BRIEF> Below are records with pictures in them. Output exactly the lines from the one with "General (38, 1714)" through the one with "[Facebook] (240, 2123)", both included, and leave every picture out; give only those lines.

[Opening RECORDS FOR THIS EXERCISE section]

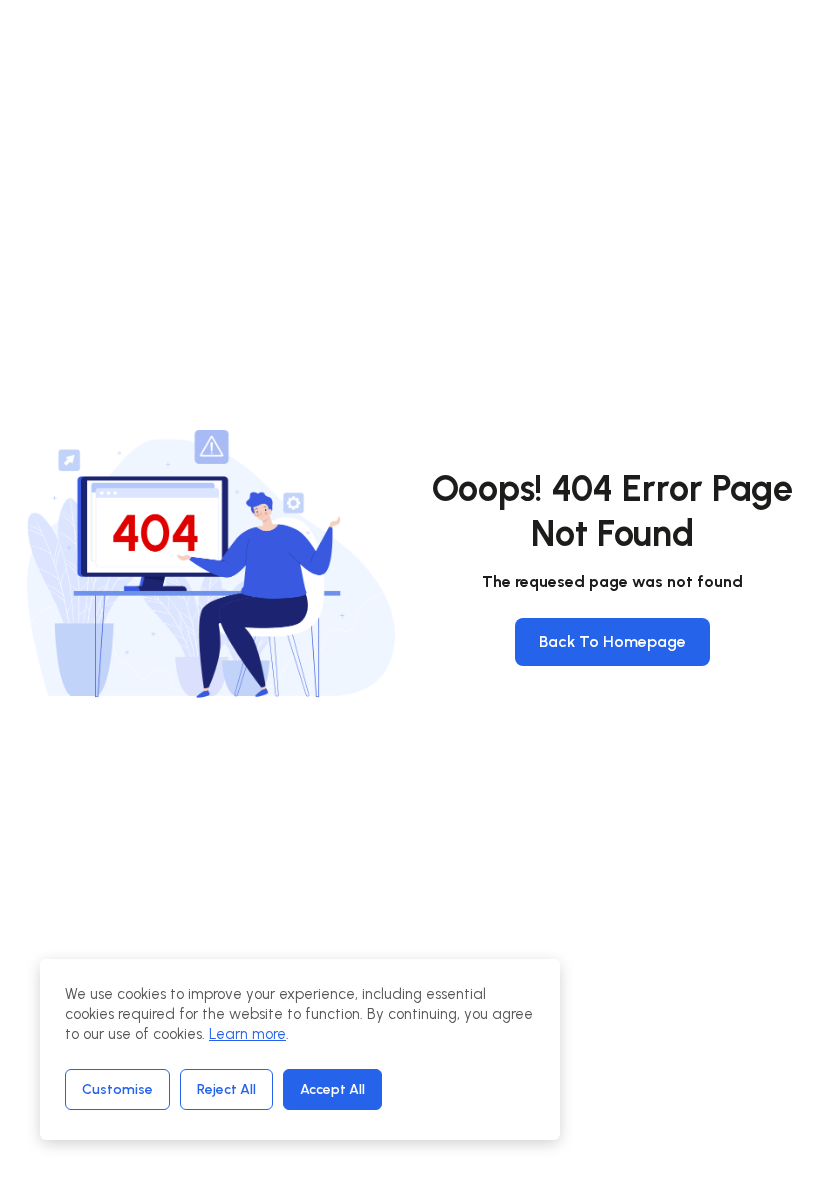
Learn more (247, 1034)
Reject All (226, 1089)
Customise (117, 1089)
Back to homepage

[Closing RECORDS FOR THIS EXERCISE section]
[Opening RECORDS FOR THIS EXERCISE section]

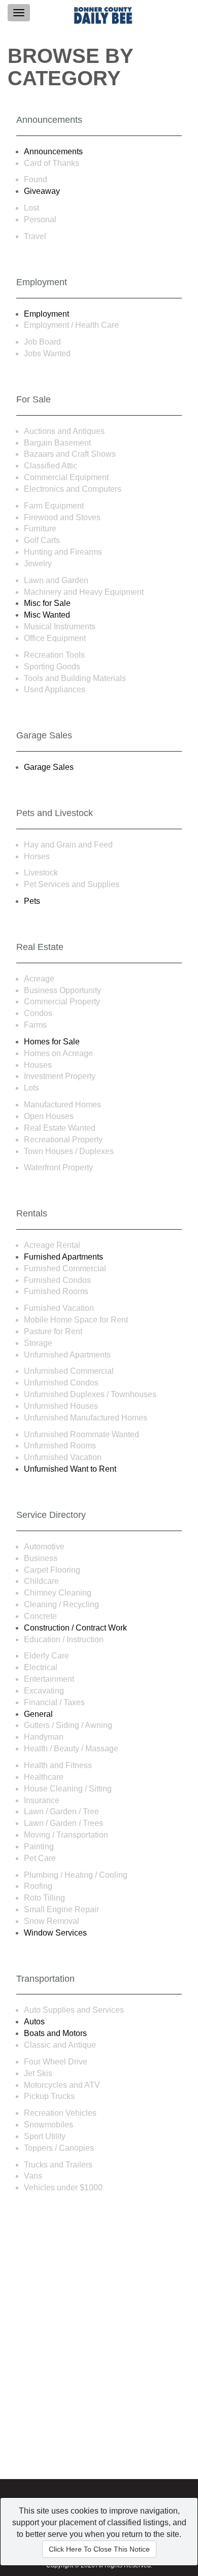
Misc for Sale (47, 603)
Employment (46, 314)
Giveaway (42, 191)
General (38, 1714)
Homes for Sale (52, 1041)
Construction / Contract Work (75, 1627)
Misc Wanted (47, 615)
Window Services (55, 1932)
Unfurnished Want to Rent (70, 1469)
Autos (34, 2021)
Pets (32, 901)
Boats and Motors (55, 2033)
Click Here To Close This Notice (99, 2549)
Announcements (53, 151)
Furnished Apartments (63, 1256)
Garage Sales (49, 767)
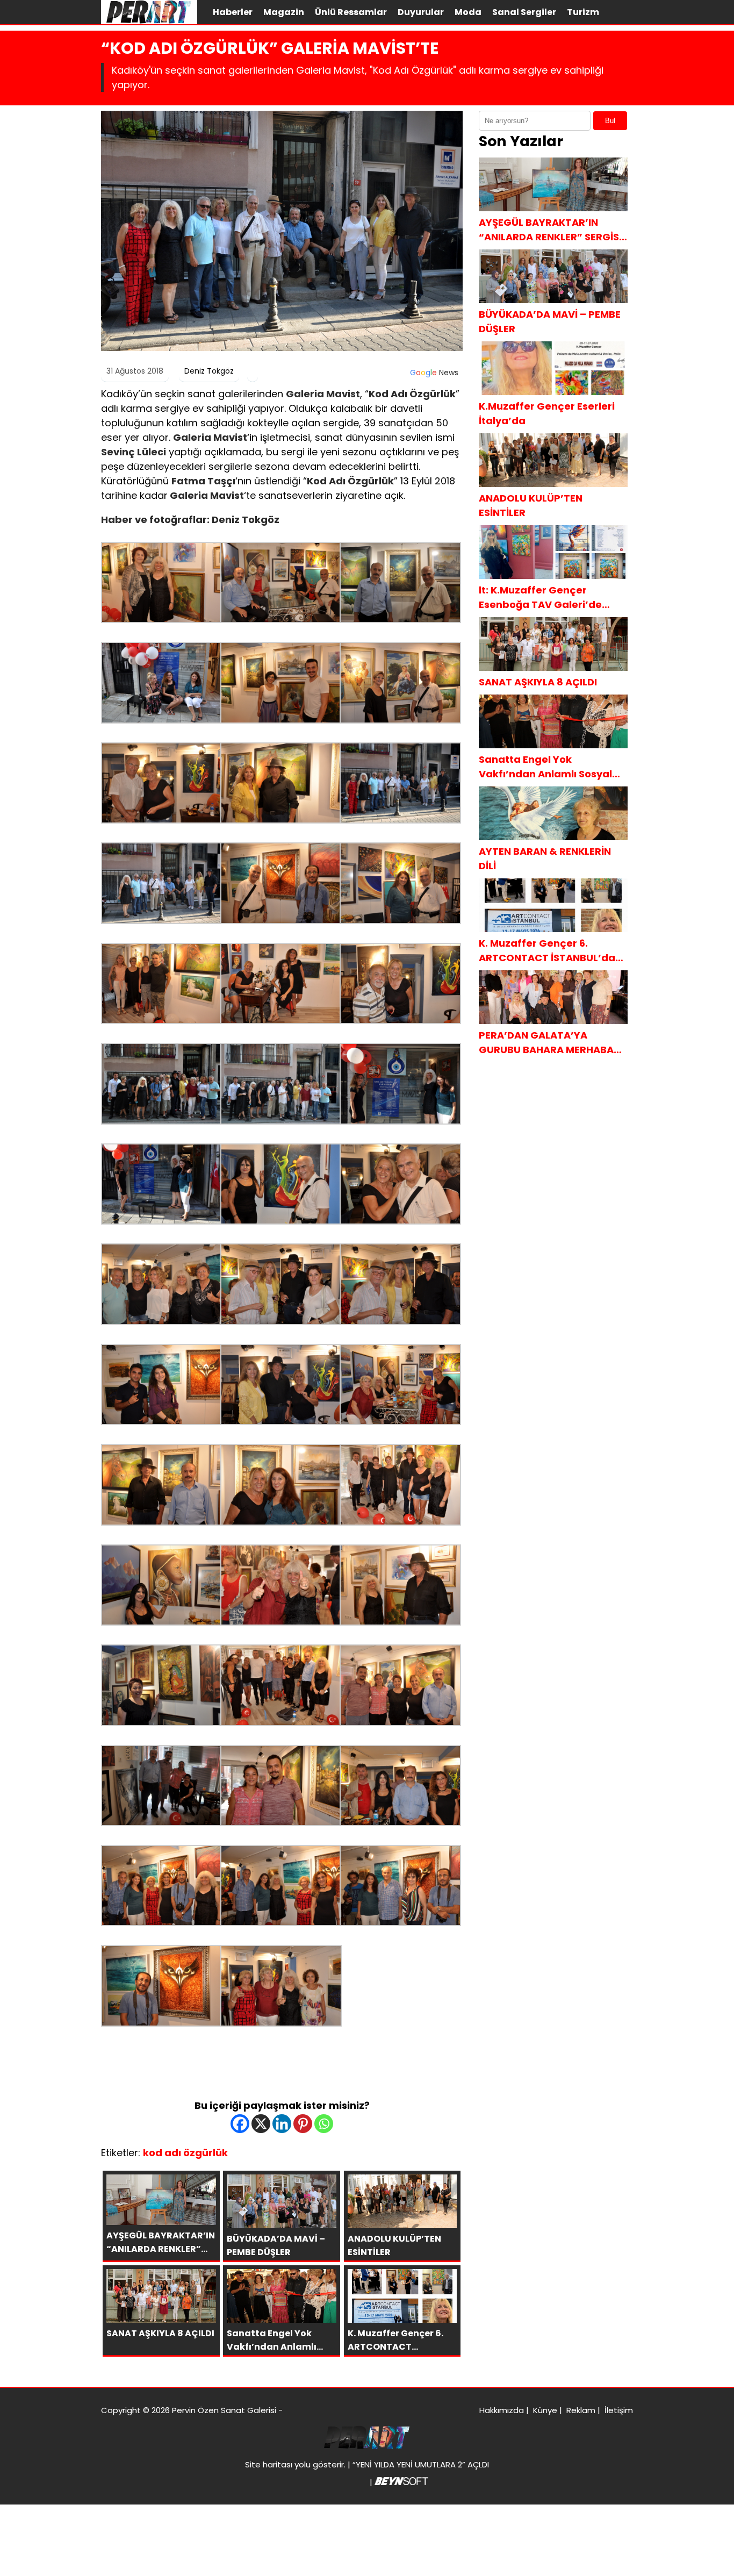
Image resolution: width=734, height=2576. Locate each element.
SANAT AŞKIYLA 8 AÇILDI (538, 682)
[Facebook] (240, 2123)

[Closing RECORDS FOR THIS EXERCISE section]

TASK SOLUTION>
General (38, 1714)
Homes for Sale (52, 1041)
Construction / Contract Work (75, 1627)
Misc Wanted (47, 615)
Window Services (55, 1932)
Unfurnished Want to Rent (70, 1469)
Autos (34, 2021)
Pets (32, 901)
Boats and Motors (55, 2033)
Click Here To Close This Notice (99, 2549)
Announcements (53, 151)
Furnished Apartments (63, 1256)
Garage Sales (49, 767)
Image resolution: width=734, height=2576. Locate each element.
SANAT AŞKIYLA 8 AÇILDI (538, 682)
[Facebook] (240, 2123)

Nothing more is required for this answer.